All I could do was hold her.

 

 

 

 

 

HENRY’S KITCHEN WAS like one of those rooms you see in museums. Unchanged since the 1950s, with no modern conveniences such as microwaves and coffee machines. Slightly dark, with café nets hanging in the windows, an old lemon yellow Formica table with chrome legs and matching chairs taking centre stage. Even though it was sizable, it was cosy in the winter, and cool in the summer. It was the heart of the home.

 

 

Yet sitting there after the doctor had left, waiting for the funeral director to come, it felt cold and empty.

 

Henry’s teapot, the old, dinged, aluminium one he favoured, sat on the bench. Maia had offered to make everyone tea and coffee, but there was no coffee in the house, and no one really wanted to drink tea out of his teapot without him here. It felt wrong. Not that we said that out loud. It was a chorus of ‘no thanks, I’m fine.’ Which, of course, was bullshit. We were anything but fine.

 

I had lost enough people in my life to know that this was the worst time. The waiting. The in-between hours. A death had occurred, but the arrangements had yet to be made. In the meantime, we were in limbo.

 

I remembered Vinnie and I venturing out from under the bed after Dad died, sitting outside on the back porch. We were at a loose end. Mum was inconsolable and everyone seemed to have their hands full with her. We were just kids. We didn’t know what to do with our grief, or where to put ourselves.

 

I felt the same way now.

 

Bridget was in a world of her own, and it was Alex and I that had dealt with the doctor and called the funeral director.

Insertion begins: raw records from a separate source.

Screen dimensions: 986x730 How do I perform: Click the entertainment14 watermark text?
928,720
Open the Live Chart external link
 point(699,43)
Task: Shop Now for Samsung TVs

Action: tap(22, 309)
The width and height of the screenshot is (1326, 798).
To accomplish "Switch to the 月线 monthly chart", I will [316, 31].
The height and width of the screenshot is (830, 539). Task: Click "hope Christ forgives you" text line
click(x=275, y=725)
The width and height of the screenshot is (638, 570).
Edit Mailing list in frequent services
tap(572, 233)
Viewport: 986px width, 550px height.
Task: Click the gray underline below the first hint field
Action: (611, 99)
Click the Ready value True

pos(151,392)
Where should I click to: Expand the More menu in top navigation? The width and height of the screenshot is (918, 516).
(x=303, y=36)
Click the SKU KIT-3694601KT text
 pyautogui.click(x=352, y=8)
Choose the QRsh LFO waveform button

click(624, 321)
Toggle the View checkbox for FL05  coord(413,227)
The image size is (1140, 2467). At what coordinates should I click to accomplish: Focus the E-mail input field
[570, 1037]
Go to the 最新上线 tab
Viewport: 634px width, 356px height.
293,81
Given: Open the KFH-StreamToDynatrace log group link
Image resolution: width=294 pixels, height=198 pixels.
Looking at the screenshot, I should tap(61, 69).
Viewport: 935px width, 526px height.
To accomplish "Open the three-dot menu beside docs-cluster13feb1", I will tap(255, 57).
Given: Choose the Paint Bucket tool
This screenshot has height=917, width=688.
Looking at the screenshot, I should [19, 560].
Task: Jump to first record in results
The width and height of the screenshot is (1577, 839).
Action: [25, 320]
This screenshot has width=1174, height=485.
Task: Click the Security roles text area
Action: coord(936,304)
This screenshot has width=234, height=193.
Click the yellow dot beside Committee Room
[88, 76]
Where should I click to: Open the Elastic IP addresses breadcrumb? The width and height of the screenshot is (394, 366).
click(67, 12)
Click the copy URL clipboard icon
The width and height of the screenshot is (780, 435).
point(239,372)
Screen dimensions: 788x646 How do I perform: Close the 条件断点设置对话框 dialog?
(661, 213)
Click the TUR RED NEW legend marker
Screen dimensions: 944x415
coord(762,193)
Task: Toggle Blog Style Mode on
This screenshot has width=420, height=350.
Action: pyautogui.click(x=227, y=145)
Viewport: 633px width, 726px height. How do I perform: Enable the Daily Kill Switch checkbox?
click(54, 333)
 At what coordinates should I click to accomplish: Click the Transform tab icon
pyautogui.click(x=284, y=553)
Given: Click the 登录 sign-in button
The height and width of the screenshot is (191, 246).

For once, Bridget seemed incapable of anything. Maia tried to talk to her, to offer some support, but Bridget wasn’t ready for that yet. She was still processing. I could tell, I recognised the signs. It wasn’t like when Em disappeared. Things don’t happen the same way when dealing with a missing person. There are interviews, details that need to be obtained, an endless flood of questions. It all seems to happen slowly, methodically.

 

This felt more sudden, like a shove. A punch. A knife to the heart.

 

I went over and over every single thing that happened when we were here yesterday. Jesus. Yesterday seemed like a lifetime ago. He was chatty, I remember that. I wonder if he knew, somehow? Was he scared? Was it peaceful? Was it sudden?

 

I leant forward, grief grabbing me from behind and forcing the air out of my lungs.

 

I didn’t even hear Maia come into the room. She knelt down beside me and worked her way into my arms, holding me just when I thought I was going to snap from the weight of grief. She rubbed my back gently, and I closed my eyes.

 

At the heart of the matter, I just couldn’t imagine a world without Henry in it.